:: Task data

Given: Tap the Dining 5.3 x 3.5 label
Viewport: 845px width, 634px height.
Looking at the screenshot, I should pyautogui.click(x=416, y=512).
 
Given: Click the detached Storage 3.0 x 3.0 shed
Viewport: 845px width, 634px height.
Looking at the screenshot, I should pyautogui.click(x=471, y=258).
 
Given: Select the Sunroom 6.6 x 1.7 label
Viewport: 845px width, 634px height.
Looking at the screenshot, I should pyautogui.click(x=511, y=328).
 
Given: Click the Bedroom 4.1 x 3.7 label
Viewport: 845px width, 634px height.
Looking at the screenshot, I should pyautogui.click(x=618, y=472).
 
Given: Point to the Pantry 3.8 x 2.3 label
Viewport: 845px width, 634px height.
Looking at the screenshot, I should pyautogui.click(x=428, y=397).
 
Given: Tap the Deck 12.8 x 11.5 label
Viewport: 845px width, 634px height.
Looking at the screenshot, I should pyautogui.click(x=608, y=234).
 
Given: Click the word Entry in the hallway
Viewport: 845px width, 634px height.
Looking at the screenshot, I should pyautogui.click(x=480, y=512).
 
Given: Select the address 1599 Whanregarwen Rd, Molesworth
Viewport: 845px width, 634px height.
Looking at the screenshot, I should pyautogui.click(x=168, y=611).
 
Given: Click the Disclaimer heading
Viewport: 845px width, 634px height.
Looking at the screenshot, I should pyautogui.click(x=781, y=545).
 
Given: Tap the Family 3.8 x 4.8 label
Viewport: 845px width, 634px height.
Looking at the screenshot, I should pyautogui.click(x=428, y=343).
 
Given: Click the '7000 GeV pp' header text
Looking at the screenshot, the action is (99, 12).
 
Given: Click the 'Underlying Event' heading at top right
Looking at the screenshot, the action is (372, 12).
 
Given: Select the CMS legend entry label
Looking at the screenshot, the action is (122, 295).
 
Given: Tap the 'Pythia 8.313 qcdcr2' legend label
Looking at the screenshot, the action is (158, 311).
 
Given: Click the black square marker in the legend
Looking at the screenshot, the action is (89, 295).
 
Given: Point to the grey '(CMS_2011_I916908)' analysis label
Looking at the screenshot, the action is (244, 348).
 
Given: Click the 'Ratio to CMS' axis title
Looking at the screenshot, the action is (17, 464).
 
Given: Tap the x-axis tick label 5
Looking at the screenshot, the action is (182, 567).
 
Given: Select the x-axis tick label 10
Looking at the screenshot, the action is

::::

**Directive**
Please copy every row above word for word, leaving each line unchanged.

**The reply**
Given: Tap the Dining 5.3 x 3.5 label
Viewport: 845px width, 634px height.
Looking at the screenshot, I should pyautogui.click(x=416, y=512).
 
Given: Click the detached Storage 3.0 x 3.0 shed
Viewport: 845px width, 634px height.
Looking at the screenshot, I should pyautogui.click(x=471, y=258).
 
Given: Select the Sunroom 6.6 x 1.7 label
Viewport: 845px width, 634px height.
Looking at the screenshot, I should pyautogui.click(x=511, y=328).
 
Given: Click the Bedroom 4.1 x 3.7 label
Viewport: 845px width, 634px height.
Looking at the screenshot, I should pyautogui.click(x=618, y=472).
 
Given: Point to the Pantry 3.8 x 2.3 label
Viewport: 845px width, 634px height.
Looking at the screenshot, I should pyautogui.click(x=428, y=397).
 
Given: Tap the Deck 12.8 x 11.5 label
Viewport: 845px width, 634px height.
Looking at the screenshot, I should pyautogui.click(x=608, y=234).
 
Given: Click the word Entry in the hallway
Viewport: 845px width, 634px height.
Looking at the screenshot, I should pyautogui.click(x=480, y=512).
 
Given: Select the address 1599 Whanregarwen Rd, Molesworth
Viewport: 845px width, 634px height.
Looking at the screenshot, I should pyautogui.click(x=168, y=611).
 
Given: Click the Disclaimer heading
Viewport: 845px width, 634px height.
Looking at the screenshot, I should pyautogui.click(x=781, y=545).
 
Given: Tap the Family 3.8 x 4.8 label
Viewport: 845px width, 634px height.
Looking at the screenshot, I should pyautogui.click(x=428, y=343).
 
Given: Click the '7000 GeV pp' header text
Looking at the screenshot, the action is (99, 12).
 
Given: Click the 'Underlying Event' heading at top right
Looking at the screenshot, the action is (372, 12).
 
Given: Select the CMS legend entry label
Looking at the screenshot, the action is (122, 295).
 
Given: Tap the 'Pythia 8.313 qcdcr2' legend label
Looking at the screenshot, the action is (158, 311).
 
Given: Click the black square marker in the legend
Looking at the screenshot, the action is (89, 295).
 
Given: Point to the grey '(CMS_2011_I916908)' analysis label
Looking at the screenshot, the action is (244, 348).
 
Given: Click the 'Ratio to CMS' axis title
Looking at the screenshot, the action is (17, 464).
 
Given: Tap the x-axis tick label 5
Looking at the screenshot, the action is (182, 567).
 
Given: Select the x-axis tick label 10
Looking at the screenshot, the action is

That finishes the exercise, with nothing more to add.